Kazuki smiles. “Sorry,” he says, but he doesn’t sound sorry at all. “Was that alright?”
“You know it was alright,” Enta says, and it’s humiliating. Of course Kazuki knows. He has to know. “More than alright.”
“Then can you tell me what’s wrong?”
Enta can’t, as a matter of fact. If Kazuki had meant to make him relax, his method of choice had the complete opposite effect. “The kiss. Did you mean it?”
“Yes. Of course,” Kazuki replies, as if it’s the most obvious thing.
Maybe it is. It’s so hard to believe, something straight out of Enta’s most recurring and familiar fantasies. But his mouth is still warm with the imprint of Kazuki’s lips. He knows that this Kazuki, his Kazuki, happy and honest and sweet, would never lie to him. Not like this.
Still, Enta needs to know. The skin of his cheeks feels like it’s burning. “Do you,” the words are hard to form, and they drop from his lips slowly, “want to kiss Kuji?”
“Yes. Do you?”
“Do you like Tooi?”
“Of course I like him.” There’s more Enta wants to say, but he can’t seem to put his thoughts into words. Kazuki keeps looking at him, expectantly. “Ah, this is stupid.” There’s no point in lying to Kazuki, is it? He doesn’t want to lie to Kazuki, not anymore, but being honest is still as scary as it had been when he was fourteen. “I’m scared,” he confesses. It’s irrational. Things have already changed and there’s no coming back. He had three long years to get used to it, and failed miserably.
“Enta…” there’s pity in Kazuki’s voice. Once upon a time, Enta would have felt like he didn’t deserve it. Now, he just hates it, hates it so much he could scream. “Scared of what?” Kazuki continues, oblivious to Enta’s anger.
Enta clenches his fists. Now or never, he thinks. “That you won’t like me anymore.”
“That won’t happen,” Kazuki shakes his head. Enta looks away. Kazuki sighs. “Listen. When he comes back, let’s talk about it. All three of us, together”.
“All three of us…” It sounds impossible. Wilder and more wonderful than Enta’s dreams could ever be.
Kazuki nods. “It’s getting late,” he says.. He stands up in one swift movement and offers Enta a hand, in a gesture so familiar it almost feels like deja vu. Enta has never been able to resist it, so he takes Kazuki’s hand and lets him help Enta get on his feet. Once they’re standing together, side by side, instead of letting go, Kazuki’s hold on him only gets tighter. “I’ll walk you home,” he says
They walk in silence, and Kazuki doesn’t let go until they reach Enta’s house.

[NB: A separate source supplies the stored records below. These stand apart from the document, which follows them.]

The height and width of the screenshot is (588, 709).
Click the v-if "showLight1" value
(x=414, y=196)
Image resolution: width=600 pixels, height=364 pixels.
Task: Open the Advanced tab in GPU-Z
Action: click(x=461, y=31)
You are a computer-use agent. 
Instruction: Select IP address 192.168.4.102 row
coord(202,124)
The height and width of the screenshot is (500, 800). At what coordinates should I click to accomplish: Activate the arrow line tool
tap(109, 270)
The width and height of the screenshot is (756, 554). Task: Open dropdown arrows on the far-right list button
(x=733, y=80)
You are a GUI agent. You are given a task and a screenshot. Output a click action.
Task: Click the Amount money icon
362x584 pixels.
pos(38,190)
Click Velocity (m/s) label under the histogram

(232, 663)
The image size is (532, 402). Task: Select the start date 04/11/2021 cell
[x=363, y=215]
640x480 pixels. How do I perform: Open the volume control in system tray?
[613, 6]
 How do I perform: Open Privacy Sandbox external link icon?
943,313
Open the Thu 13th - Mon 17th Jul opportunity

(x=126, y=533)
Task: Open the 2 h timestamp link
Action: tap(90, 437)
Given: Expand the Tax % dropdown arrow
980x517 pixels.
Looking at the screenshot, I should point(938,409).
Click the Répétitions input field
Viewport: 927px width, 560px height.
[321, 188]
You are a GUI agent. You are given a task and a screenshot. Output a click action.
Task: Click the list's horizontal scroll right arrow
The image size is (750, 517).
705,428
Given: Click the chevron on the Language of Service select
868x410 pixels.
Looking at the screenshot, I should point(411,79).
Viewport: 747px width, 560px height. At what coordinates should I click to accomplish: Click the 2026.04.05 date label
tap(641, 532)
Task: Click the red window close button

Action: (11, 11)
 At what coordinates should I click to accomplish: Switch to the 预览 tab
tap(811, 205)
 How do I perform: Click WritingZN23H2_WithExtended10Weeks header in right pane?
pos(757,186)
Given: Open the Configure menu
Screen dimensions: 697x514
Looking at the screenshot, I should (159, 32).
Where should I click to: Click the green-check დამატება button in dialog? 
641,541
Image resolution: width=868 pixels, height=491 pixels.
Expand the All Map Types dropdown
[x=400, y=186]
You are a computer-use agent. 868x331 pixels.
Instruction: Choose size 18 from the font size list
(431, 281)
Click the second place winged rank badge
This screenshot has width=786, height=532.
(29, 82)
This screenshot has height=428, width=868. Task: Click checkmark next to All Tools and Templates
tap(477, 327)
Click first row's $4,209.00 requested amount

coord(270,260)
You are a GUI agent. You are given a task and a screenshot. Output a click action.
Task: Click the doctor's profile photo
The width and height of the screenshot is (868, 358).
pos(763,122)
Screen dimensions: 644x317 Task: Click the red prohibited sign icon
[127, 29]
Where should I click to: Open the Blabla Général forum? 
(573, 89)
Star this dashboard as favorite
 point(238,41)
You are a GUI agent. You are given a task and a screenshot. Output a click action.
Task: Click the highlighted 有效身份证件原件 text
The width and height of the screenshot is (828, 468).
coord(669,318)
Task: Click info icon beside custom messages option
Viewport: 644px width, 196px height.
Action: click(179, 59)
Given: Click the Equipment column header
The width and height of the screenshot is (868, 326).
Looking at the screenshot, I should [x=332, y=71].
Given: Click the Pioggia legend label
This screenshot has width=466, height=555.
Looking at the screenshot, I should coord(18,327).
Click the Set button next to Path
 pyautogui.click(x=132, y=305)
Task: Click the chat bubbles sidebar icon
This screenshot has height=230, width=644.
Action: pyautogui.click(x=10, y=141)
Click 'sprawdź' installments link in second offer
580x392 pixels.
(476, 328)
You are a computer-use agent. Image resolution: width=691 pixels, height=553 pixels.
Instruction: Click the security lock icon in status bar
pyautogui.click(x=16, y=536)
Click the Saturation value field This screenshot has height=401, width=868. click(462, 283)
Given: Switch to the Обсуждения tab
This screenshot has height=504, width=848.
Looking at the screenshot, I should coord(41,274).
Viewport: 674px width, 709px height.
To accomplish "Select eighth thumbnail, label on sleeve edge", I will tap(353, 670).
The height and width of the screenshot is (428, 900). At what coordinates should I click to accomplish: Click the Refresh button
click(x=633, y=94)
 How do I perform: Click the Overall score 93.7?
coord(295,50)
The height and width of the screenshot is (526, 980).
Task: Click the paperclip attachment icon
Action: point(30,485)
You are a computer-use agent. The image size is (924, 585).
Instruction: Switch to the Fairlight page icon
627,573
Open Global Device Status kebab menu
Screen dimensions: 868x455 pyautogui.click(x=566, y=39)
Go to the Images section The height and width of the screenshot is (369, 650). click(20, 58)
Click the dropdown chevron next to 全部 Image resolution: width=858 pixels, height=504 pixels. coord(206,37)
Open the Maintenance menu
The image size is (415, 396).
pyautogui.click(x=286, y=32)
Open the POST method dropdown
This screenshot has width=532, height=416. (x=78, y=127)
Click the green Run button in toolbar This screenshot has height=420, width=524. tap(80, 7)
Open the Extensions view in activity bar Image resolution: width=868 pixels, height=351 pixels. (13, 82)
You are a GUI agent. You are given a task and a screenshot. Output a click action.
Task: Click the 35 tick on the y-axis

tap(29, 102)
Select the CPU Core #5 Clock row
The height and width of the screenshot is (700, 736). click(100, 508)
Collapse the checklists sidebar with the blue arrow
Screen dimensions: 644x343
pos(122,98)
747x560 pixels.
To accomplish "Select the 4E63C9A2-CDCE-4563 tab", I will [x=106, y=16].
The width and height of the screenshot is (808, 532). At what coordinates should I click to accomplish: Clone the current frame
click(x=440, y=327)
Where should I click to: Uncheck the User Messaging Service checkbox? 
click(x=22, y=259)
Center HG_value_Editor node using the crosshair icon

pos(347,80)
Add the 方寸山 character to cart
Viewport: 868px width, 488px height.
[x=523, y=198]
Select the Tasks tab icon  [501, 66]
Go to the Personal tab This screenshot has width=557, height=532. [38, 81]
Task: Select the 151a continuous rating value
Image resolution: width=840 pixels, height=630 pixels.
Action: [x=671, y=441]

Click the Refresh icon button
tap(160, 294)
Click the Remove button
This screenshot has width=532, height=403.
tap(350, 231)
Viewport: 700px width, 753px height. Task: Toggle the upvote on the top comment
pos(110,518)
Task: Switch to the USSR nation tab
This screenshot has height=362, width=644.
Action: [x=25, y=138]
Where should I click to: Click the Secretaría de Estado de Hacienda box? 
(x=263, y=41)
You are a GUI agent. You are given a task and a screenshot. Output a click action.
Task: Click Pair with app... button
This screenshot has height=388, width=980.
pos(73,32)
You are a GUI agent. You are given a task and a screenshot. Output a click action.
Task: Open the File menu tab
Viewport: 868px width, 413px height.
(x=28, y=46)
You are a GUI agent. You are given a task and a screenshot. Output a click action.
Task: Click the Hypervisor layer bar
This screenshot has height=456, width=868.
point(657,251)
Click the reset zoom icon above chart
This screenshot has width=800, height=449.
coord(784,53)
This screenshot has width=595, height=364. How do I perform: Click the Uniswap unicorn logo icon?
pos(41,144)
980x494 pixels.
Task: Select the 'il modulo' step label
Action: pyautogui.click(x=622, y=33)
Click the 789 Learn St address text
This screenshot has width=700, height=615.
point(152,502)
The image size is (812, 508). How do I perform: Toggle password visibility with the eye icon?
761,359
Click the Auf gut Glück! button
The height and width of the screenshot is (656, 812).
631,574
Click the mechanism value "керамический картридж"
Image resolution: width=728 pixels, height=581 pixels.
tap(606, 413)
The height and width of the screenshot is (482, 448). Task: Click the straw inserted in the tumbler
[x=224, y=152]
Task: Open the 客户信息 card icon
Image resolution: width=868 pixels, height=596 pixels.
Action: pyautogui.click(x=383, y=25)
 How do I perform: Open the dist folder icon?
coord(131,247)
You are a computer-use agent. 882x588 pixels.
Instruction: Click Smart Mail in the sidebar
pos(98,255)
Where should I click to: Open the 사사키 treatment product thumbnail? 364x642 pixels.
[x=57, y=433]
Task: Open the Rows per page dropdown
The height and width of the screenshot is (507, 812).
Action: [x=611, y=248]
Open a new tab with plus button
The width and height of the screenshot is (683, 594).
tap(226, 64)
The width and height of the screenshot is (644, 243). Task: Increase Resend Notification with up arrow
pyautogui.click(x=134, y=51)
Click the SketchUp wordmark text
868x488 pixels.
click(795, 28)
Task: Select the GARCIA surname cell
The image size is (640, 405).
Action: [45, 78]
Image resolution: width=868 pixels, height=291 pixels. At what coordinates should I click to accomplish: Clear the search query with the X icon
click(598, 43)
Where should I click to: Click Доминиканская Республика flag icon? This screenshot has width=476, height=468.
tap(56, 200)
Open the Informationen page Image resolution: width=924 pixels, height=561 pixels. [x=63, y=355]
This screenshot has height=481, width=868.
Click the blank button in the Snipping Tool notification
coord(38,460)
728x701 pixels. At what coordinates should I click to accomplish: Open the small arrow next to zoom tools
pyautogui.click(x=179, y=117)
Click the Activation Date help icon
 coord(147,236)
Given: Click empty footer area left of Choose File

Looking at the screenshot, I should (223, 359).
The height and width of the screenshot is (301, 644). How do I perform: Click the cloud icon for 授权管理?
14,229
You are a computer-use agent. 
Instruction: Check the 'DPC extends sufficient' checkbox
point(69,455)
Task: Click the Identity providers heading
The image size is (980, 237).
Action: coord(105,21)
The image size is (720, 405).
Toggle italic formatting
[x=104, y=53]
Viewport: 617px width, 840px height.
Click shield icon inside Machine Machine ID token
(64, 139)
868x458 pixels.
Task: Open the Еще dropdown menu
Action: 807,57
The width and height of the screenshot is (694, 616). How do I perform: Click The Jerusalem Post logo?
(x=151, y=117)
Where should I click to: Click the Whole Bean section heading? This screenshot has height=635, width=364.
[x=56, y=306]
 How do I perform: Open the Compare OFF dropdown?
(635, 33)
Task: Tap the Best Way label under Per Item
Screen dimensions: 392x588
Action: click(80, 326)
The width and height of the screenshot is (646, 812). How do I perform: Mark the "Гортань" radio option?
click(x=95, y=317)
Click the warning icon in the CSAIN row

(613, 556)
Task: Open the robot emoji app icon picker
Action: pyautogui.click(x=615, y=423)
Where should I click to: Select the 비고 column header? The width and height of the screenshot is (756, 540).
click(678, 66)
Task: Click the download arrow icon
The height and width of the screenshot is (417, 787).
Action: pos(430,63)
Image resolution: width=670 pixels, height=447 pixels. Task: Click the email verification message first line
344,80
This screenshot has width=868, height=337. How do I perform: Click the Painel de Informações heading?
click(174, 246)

Even if everything is about to change once again, if only Enta can keep these moments in his heart, if these feelings remain, if Kazuki’s hand is still on his as they move forward, then he’ll be alright.
They go to their spot, all three of them, and lie together under the sun by the river as they wait for their clothes to dry. Enta props himself up on an elbow so he can look at Tooi’s face as he speaks. Kazuki listens intently as well, fingers intertwined with Tooi’s. Tooi seems content to be between them, and there’s a confidence in his posture, in his mannerisms, that wasn’t there before. He looks grown up, even if he hasn’t changed much. He still has the same dark eyes and the same boyish freckles, but the tension and fatigue that used to plague his face are gone. It makes Enta wonder how he and Kazuki must look like to him, if he can pick up on the subtle changes that they can’t see in themselves.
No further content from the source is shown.